Adrien Louis Demont (25 October 1851, Douai - 25 October 1928, Wissant) was a French landscape painter; associated with the artists' colony at Wissant.

== Biography ==
At first, he studied law, but decided to devote himself to painting. His first lessons were in his hometown. Later, he collaborated with Émile Breton. In 1871, he met Jean-Baptiste Corot during his visit to Douai and, shortly after, went to Paris, where he found a position in the workshops of Joseph Blanc.

In 1880, he married the daughter of the painter, Jules Breton, who would herself become a well-known painter under the name Virginie Demont-Breton. Originally, the couple settled in Montgeron but, the following year, they discovered the village of Wissant on the Côte d'Opale. That is where they chose to settle and, in 1891, built a villa in the Egyptian Revival style that they named the "Typhonium".
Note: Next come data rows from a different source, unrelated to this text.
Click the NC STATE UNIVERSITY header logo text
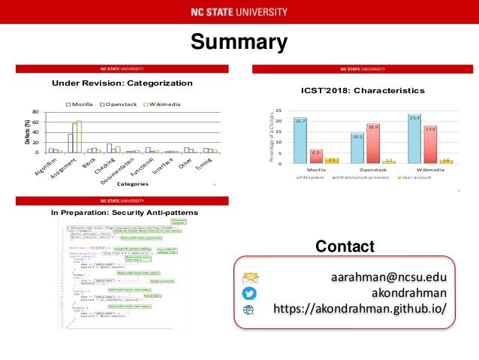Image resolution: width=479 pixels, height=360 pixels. (x=240, y=12)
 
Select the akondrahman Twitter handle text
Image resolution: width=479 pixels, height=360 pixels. (x=406, y=293)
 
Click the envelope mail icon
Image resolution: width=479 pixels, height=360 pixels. (x=250, y=277)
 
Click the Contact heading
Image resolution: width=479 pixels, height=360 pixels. (x=345, y=247)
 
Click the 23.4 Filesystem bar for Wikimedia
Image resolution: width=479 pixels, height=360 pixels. (x=414, y=139)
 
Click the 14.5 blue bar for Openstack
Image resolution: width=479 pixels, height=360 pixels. (x=357, y=149)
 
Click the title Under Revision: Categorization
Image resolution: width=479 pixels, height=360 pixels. (x=122, y=83)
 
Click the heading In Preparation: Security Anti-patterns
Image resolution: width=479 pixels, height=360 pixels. (x=124, y=213)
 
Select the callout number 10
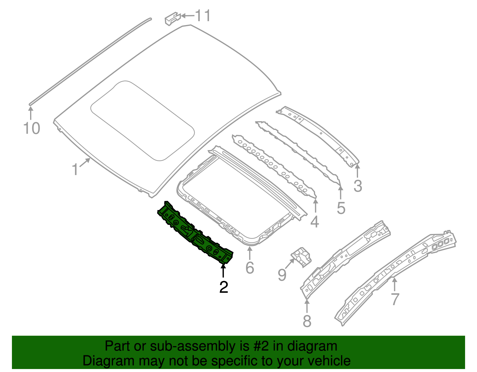pyautogui.click(x=31, y=129)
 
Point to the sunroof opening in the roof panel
pyautogui.click(x=143, y=121)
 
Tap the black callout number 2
pyautogui.click(x=224, y=287)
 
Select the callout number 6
pyautogui.click(x=250, y=267)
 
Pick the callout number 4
pyautogui.click(x=315, y=222)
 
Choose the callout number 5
pyautogui.click(x=341, y=208)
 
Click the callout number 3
pyautogui.click(x=358, y=186)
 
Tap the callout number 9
pyautogui.click(x=282, y=275)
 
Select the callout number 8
pyautogui.click(x=307, y=321)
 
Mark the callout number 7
pyautogui.click(x=395, y=299)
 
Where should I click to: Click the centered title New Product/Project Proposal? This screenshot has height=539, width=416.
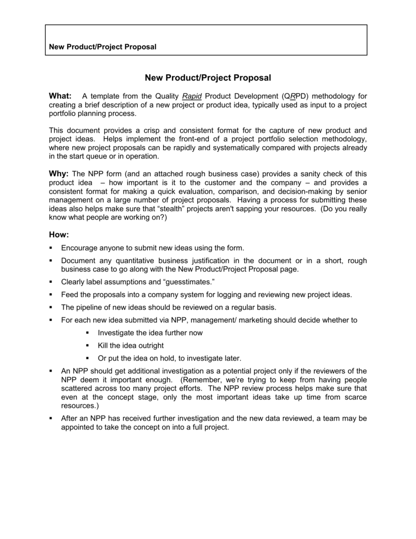208,78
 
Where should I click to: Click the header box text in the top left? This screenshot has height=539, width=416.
103,47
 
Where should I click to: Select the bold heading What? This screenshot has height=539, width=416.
60,96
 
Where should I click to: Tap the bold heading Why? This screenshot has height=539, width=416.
59,174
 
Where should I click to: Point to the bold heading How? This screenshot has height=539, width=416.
59,234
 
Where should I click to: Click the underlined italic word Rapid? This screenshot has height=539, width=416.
192,96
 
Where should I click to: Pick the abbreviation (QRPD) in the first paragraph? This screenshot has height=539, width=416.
296,96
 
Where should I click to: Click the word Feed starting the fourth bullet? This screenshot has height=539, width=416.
70,294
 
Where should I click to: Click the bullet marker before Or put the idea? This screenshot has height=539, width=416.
87,358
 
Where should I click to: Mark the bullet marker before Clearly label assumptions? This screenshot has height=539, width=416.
51,282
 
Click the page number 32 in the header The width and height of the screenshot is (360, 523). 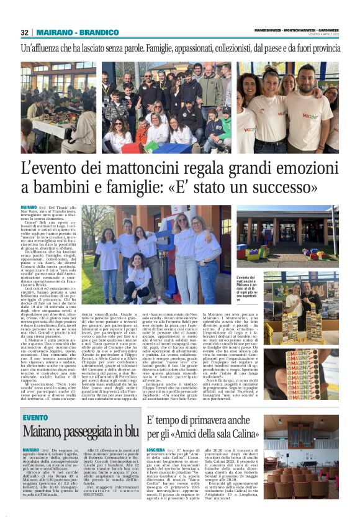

They soon attracted a circle of students that included Georges Maroniez, Fernand Stiévenart, Henri Duhem and Félix Planquette. They met together frequently until the beginning of World War I. In 1905, Demont was elected a member of "Rosati", a goguette located in Arras. The following year, he was named a Knight in the Legion of Honour.

The year prior to his passing, he published a memoir titled "Souvenances: Promenades à travers ma vie," which depicted everyday life and the artistic milieu in Northern France.

His works are preserved at small museums throughout the region, as well as at the Palais des Beaux-Arts de Lille.